What you will do:
a) According to the excerpt on foreign currency effects, what share of the total goodwill and other intangible assets as of February 1, 2026 was denominated in the euro?
b) From the rows, transcribe the lines beginning at the line containing "Describe the element at coordinates (8, 73)" and stopping after the line containing "I want to click on legend-item: География, so", with both of those lines included.

Our 2025 revenue and net income increased by approximately $250 million and $25 million, respectively, as compared to 2024 due to the impact of foreign currency translation. We currently expect our 2026 revenue and net income to increase by approximately $100 million and $15 million, respectively, as compared to 2025 due to the impact of foreign currency translation.
In 2025, we recognized favorable foreign currency translation adjustments of $403 million within other comprehensive income (loss) principally driven by a weakening of the United States dollar since February 2, 2025 against the euro of 14%. Our foreign currency translation adjustments recorded in other comprehensive income (loss) are significantly impacted by the
substantial amount of goodwill and other intangible assets denominated in the euro, which represented 46% of our $5.1 billion total goodwill and other intangible assets as of February 1, 2026. This translational impact was partially mitigated by the change in the fair value of our net investment hedges discussed below.
There also is a transactional impact of foreign exchange because we have foreign subsidiaries that purchase inventory in a currency other than their functional currency. We also have exposure to changes in foreign currency rates related to certain intercompany transactions and SG&A expenses. We currently use and plan to continue to use foreign currency forward contracts or other derivative instruments to mitigate the cash flow or market value risks associated with these inventory and intercompany transactions, but we are unable to entirely eliminate these risks. We enter into foreign currency forward contracts pertaining to these inventory transactions up to 15 months in advance of payment for a portion of the projected purchases and may enter into incremental contracts leading up to the time the payments occur.
The transactional impact of foreign currency on our 2025 gross margin as compared to 2024 was immaterial. The transactional impact of foreign currency on our 2026 gross margin as compared to 2025 is expected to be favorable by approximately 50 basis points.
Given our foreign currency forward contracts outstanding at February 1, 2026, the effect of a 10% change in foreign currency exchange rates against the United States dollar would result in a change in the fair value of these contracts of approximately $120 million. Any change in the fair value of these contracts would be substantially offset by a change in the fair value of the underlying hedged items.

(Stored items from a collection)
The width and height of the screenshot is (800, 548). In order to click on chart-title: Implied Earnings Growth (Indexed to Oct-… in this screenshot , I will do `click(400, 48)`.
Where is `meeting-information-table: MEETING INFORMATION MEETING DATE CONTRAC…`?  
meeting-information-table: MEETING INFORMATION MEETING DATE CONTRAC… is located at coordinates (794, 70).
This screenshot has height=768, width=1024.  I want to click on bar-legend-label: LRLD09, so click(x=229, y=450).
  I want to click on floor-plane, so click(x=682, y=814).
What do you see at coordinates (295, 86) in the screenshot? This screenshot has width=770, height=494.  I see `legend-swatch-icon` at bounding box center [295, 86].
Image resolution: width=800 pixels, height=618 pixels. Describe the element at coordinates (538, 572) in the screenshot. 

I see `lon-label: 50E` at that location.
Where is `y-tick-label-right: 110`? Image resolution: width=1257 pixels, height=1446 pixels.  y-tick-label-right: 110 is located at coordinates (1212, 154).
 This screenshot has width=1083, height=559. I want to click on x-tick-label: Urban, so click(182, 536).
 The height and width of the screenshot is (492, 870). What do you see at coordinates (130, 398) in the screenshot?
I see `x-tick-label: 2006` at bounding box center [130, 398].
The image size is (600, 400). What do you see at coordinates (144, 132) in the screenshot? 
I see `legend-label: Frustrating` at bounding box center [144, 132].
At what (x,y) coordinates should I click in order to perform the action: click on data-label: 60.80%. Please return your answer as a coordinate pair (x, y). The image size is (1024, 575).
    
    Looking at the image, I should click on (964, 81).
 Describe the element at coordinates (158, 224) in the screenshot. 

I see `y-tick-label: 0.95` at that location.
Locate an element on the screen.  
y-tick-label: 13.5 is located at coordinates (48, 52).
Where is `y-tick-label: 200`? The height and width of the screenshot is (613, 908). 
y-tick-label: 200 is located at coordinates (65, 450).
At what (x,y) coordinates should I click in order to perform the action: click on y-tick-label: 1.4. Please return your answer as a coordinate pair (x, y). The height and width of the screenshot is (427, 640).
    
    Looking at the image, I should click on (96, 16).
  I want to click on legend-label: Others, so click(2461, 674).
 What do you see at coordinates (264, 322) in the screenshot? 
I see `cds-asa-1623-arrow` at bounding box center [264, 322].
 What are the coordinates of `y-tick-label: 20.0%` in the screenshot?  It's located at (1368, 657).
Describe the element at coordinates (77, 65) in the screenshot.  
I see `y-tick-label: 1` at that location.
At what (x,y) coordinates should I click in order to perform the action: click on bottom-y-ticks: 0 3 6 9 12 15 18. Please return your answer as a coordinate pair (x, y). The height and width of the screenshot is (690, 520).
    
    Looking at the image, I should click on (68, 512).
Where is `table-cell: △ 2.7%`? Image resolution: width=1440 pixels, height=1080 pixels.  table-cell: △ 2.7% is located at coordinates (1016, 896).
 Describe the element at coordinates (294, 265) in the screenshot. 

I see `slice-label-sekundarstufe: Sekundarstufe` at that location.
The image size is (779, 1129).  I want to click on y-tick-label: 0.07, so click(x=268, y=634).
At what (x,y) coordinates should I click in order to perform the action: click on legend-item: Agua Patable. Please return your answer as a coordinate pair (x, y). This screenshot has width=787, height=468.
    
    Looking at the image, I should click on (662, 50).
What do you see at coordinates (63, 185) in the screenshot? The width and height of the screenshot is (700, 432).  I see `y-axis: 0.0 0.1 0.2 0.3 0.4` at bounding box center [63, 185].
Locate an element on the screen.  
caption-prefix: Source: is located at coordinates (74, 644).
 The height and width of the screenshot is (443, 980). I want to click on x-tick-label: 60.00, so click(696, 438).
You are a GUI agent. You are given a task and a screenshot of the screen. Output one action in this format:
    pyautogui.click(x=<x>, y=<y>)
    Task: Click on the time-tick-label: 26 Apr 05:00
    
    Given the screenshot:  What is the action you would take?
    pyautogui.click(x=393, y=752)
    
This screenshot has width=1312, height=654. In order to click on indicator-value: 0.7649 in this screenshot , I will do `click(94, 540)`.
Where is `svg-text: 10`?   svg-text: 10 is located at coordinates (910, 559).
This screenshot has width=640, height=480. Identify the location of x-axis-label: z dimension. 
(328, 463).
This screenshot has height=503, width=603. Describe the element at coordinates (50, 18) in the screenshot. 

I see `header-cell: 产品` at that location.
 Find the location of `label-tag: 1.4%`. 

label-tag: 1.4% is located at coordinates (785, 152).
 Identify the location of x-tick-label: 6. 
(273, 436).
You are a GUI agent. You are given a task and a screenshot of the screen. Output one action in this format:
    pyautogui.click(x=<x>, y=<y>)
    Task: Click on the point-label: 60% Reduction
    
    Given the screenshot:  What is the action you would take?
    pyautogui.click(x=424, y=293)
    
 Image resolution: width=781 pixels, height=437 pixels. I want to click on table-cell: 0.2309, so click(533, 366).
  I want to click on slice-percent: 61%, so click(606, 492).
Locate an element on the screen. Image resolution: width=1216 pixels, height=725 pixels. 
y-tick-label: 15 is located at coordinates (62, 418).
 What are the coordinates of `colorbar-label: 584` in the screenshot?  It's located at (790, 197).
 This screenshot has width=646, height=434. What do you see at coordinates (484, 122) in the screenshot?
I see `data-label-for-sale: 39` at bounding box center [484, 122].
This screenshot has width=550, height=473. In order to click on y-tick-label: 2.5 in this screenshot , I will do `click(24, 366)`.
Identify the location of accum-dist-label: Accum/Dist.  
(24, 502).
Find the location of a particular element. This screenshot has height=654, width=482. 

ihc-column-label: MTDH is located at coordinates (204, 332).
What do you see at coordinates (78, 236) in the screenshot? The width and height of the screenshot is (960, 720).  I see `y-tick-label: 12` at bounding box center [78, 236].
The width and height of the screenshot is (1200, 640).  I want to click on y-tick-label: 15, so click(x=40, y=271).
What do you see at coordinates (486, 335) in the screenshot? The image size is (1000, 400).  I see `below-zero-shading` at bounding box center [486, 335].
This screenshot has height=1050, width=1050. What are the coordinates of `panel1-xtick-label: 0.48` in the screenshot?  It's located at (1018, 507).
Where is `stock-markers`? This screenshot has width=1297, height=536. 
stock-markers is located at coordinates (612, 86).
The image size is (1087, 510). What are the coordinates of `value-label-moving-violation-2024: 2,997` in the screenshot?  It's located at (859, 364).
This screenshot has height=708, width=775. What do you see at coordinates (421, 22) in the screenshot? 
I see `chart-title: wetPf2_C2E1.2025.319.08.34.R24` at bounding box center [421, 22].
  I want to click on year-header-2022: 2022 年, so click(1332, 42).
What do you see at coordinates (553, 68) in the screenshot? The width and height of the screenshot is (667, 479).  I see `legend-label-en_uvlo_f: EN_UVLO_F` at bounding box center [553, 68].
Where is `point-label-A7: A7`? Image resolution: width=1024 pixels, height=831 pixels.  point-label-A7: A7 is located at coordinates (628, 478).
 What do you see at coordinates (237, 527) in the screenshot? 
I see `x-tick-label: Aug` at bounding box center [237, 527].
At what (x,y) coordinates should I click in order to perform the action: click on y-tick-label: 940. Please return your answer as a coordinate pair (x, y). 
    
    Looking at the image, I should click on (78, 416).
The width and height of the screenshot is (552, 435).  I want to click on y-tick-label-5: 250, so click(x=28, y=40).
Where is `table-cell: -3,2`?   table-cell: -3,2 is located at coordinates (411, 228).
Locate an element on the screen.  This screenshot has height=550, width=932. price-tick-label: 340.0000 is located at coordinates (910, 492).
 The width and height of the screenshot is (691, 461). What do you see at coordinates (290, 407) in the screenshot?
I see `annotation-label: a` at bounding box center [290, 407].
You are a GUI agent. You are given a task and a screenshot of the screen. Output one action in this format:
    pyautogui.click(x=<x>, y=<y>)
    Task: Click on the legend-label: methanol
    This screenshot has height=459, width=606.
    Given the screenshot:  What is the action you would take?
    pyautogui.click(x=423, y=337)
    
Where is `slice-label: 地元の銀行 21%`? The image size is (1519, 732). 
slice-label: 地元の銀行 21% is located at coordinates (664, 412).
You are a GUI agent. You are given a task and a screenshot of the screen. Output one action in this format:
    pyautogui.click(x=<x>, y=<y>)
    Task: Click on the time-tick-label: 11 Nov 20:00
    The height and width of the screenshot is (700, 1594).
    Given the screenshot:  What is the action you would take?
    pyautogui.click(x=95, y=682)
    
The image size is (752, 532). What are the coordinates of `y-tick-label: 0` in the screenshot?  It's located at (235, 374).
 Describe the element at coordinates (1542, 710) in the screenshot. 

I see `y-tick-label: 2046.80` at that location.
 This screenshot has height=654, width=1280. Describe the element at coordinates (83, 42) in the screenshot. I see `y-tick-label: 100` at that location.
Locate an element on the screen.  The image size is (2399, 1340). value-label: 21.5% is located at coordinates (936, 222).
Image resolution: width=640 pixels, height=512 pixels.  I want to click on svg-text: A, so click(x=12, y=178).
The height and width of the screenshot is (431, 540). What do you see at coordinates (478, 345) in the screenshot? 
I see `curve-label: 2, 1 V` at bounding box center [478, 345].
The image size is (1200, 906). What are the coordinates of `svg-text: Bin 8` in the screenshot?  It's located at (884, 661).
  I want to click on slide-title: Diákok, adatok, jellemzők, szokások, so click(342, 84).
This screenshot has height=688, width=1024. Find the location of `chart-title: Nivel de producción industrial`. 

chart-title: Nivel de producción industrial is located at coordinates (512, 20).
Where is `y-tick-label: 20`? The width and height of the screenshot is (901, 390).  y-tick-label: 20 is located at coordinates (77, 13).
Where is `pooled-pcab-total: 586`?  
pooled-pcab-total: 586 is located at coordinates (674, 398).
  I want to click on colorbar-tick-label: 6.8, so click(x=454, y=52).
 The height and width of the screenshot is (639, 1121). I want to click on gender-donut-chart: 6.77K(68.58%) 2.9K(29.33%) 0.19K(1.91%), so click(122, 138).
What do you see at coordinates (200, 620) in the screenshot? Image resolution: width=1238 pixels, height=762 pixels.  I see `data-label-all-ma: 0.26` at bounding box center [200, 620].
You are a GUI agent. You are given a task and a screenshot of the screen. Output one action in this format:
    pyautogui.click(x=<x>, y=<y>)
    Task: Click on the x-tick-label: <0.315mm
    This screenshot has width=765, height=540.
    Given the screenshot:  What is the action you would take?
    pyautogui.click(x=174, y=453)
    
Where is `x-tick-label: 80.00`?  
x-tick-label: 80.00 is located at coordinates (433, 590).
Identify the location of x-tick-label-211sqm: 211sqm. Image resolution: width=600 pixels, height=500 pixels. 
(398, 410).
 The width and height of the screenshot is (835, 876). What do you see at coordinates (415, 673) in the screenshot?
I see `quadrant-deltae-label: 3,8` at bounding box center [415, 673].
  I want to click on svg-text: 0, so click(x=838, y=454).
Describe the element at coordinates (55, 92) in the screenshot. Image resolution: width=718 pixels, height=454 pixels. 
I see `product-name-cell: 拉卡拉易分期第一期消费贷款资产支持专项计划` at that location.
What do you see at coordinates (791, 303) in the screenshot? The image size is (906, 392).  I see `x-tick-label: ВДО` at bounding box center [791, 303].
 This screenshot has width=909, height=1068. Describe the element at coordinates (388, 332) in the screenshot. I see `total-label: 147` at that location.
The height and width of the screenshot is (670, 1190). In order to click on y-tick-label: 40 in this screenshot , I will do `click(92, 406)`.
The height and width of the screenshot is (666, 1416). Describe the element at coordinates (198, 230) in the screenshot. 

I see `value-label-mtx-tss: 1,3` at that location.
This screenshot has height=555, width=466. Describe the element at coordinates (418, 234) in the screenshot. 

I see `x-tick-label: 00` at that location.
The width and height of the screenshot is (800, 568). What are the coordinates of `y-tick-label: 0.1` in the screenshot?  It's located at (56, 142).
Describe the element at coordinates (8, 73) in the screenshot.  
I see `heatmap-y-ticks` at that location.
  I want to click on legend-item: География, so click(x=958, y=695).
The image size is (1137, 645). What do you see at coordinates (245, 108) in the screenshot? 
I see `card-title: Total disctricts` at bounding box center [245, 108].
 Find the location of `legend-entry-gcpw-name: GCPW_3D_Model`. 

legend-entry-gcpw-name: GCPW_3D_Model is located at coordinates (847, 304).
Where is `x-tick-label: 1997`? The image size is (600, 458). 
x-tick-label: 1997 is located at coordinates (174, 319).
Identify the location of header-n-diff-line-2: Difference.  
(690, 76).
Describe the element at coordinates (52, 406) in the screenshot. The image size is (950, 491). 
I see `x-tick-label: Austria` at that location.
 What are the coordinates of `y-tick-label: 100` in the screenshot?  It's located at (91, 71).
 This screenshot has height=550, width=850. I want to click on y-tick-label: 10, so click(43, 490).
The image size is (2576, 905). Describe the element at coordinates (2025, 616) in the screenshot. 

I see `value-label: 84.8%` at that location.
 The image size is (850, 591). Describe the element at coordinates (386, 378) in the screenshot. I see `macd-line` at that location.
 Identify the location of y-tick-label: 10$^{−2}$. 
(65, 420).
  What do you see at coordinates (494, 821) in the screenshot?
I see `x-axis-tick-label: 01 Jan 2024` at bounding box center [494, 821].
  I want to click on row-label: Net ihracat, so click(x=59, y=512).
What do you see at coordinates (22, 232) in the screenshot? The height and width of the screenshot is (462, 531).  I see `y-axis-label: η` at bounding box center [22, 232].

Answers given:
a) 46%

b)
Describe the element at coordinates (8, 73) in the screenshot.  
I see `heatmap-y-ticks` at that location.
  I want to click on legend-item: География, so click(x=958, y=695).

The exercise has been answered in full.